Top of Records for processing

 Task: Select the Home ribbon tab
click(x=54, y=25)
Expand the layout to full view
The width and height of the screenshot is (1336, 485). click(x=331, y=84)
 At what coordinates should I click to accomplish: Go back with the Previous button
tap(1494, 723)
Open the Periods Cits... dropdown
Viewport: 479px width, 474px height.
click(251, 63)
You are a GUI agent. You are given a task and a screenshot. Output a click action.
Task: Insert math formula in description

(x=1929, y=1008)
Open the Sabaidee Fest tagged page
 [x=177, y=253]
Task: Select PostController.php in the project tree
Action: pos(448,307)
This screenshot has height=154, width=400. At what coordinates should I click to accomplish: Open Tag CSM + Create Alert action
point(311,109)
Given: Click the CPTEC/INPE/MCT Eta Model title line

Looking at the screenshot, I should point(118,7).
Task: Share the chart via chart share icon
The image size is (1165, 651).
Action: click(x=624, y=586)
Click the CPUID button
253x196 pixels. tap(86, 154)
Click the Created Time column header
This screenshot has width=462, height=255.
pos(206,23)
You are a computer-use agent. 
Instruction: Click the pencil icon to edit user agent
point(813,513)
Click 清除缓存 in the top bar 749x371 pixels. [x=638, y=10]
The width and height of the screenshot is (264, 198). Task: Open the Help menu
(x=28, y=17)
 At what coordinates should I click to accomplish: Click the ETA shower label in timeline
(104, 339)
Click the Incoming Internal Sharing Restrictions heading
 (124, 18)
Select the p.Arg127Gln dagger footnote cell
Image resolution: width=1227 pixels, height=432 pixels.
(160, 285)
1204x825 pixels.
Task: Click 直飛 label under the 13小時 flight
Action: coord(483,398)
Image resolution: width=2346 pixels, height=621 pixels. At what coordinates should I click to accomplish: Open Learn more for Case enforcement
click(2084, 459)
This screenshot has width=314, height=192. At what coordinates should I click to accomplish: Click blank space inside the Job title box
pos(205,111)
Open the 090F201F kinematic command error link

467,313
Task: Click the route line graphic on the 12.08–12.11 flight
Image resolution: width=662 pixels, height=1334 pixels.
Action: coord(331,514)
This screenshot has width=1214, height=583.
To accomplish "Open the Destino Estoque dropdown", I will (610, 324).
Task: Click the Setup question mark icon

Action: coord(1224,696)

Bottom of Records for processing

= Activity =
Look through the records and gather each line with the word "dropdown".

= Result for this exercise =
Open the Periods Cits... dropdown
To accomplish "Open the Destino Estoque dropdown", I will (610, 324).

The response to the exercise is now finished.